I'm trying to understand why my internal network machines are unable to RDP into my DirectAccess clients.. My internal network is on IPv6, so there is no ISATAP going on.. Just direct routes to and from the clients.. I am able to ping the DA clients from my management devices on the internal network without issue.. But when I try to RDP directly into one of the DA clients, I am unable to connect. The clients are accepting RDP connections.
To rule out windows firewall, I set blanket allow rules on the management pc, the DA server and the remote client I am testing.
I used wireshark to do some investigation and found that the DA server receives the RDP connection request on 3389 with the correct IPV6 source of the management computer, and the correct IP-HTTPS IPV6 tunnel address of the DA client.
I can't read the traffic beyond that as it becomes encrypted in the IP-HTTPS tunnel, but I am not seeing any connection attempts getting logged in windows firewall on the remote client.
I am able to establish an RDP connection directly from the DA server itself.
I'm at a loss of where to go from here and would appreciate if anyone can provide assistance.
If you need more information let me know what you need and I'll get it to you.

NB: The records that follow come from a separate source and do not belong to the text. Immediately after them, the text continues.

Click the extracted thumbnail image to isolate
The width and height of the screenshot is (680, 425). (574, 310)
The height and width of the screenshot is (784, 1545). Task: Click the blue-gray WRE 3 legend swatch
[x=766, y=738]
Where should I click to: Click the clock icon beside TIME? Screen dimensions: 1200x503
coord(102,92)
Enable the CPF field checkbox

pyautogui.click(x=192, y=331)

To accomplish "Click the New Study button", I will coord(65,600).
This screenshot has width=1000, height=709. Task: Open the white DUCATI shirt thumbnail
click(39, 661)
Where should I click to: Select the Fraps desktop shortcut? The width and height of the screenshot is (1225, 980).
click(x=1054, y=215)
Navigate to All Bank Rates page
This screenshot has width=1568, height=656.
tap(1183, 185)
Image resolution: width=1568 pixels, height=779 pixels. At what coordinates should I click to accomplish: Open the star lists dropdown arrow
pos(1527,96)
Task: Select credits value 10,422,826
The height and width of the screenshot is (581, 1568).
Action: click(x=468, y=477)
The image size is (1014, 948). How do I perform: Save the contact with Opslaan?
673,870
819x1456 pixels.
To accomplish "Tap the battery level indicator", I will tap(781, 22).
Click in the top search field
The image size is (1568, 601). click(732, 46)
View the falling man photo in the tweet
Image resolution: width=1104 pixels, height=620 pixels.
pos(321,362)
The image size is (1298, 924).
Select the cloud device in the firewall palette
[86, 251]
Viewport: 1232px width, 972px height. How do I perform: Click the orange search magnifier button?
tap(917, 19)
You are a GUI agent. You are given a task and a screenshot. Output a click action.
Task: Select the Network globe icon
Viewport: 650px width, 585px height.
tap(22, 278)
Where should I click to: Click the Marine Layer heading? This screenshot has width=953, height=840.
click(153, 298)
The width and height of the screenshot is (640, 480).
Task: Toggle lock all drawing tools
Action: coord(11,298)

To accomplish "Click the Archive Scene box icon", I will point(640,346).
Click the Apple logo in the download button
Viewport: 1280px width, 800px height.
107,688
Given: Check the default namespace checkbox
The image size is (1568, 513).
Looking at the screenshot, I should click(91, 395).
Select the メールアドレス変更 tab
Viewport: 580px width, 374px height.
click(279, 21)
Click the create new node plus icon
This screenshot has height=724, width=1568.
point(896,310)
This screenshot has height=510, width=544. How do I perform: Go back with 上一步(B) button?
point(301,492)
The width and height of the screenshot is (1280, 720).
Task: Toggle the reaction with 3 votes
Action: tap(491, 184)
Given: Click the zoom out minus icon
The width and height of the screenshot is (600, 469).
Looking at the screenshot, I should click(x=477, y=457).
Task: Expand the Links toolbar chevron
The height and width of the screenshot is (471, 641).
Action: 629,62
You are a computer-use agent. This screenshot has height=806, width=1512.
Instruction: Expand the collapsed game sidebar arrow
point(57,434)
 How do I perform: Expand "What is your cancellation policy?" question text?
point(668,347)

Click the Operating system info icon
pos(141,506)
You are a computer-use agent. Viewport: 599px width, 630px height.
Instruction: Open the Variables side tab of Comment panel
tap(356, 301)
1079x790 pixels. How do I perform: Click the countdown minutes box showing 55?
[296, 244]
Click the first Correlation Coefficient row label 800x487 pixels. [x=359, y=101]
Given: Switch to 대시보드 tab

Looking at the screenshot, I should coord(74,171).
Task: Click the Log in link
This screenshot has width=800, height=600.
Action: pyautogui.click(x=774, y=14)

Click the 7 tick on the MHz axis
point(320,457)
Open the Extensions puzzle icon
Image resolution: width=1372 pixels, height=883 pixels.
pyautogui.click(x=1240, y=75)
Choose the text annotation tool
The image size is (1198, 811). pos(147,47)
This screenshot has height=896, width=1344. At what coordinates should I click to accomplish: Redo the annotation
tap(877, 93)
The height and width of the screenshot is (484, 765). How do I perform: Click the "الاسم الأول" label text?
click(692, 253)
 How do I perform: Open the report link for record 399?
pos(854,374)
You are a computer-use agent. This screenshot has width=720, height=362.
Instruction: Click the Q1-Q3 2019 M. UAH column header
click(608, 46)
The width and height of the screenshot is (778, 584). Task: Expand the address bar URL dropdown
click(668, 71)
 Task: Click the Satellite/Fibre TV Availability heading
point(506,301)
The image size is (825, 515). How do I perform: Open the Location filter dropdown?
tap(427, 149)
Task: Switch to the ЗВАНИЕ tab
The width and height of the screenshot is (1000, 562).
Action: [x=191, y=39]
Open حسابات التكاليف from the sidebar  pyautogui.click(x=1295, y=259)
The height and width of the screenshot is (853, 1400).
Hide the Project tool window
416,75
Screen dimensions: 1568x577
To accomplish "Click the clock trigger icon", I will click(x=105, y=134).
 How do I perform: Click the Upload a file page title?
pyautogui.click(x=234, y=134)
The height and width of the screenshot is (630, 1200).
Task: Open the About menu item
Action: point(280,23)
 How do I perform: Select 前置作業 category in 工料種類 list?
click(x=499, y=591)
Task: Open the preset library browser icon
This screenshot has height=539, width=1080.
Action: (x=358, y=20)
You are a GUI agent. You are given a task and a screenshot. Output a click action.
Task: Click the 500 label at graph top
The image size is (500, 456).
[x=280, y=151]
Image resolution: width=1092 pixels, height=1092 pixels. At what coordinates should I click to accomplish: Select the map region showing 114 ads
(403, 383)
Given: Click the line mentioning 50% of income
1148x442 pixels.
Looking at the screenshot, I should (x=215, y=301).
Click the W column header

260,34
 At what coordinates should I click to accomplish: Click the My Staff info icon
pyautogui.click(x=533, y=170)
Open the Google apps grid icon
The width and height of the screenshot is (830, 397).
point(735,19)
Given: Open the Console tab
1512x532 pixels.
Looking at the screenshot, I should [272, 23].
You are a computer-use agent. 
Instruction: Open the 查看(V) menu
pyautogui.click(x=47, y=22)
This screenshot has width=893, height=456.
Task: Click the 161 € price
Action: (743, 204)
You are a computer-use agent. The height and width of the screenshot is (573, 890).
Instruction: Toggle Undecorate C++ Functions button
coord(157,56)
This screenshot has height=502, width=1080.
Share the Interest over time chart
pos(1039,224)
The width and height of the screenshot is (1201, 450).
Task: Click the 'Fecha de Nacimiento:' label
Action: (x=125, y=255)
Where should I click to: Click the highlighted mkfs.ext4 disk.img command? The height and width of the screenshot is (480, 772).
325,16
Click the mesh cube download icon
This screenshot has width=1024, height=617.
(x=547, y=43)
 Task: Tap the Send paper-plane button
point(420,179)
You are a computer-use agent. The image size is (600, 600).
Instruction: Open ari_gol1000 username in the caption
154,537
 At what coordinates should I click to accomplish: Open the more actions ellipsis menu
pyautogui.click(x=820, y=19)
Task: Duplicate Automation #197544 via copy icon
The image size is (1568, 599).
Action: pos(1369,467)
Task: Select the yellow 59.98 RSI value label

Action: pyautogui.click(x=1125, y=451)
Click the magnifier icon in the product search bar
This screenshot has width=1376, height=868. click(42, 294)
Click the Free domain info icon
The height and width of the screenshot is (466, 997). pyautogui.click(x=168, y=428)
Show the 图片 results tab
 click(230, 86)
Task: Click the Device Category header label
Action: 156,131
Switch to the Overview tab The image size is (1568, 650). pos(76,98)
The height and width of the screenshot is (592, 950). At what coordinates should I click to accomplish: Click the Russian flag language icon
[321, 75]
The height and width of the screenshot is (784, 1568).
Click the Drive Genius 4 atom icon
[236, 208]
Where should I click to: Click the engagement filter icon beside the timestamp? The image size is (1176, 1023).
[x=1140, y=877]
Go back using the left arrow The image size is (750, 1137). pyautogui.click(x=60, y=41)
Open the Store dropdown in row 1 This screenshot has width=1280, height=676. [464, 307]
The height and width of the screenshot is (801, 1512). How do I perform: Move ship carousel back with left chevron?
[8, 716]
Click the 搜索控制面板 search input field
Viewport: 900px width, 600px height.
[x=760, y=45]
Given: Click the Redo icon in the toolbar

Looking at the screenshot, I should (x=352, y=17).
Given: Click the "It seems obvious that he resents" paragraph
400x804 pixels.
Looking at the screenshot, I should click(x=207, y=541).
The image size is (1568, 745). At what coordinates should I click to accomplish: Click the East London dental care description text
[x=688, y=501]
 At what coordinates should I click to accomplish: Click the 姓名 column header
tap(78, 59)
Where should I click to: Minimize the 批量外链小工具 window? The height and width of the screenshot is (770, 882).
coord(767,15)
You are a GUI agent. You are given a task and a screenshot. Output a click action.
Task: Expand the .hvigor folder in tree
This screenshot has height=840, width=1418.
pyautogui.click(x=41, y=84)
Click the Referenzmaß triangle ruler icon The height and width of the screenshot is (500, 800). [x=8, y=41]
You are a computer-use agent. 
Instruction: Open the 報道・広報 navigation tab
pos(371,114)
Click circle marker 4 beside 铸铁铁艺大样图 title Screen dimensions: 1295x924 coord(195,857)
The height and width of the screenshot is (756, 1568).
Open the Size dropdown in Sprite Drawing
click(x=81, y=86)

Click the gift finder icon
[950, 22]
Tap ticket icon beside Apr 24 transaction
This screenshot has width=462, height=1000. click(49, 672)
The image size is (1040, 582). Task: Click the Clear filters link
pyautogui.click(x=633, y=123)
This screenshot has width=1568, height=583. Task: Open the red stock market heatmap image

I found an old Forefront UAG article that addressed this very issue. The computers initiating the outgoing connection to the remote clients require "Access this computer from the network" security policy permissions on the remote client computer in order to pass the security check on the IPsec tunnel. The default windows permissions for this work fine, but we had recently gone through a security audit where one of the recommendations was to limit "Access this computer from the network" to specific groups that need this access only. Loosening this up to allow all of our internal machine and user accounts to 'access this computer from the network' fixed this problem for me.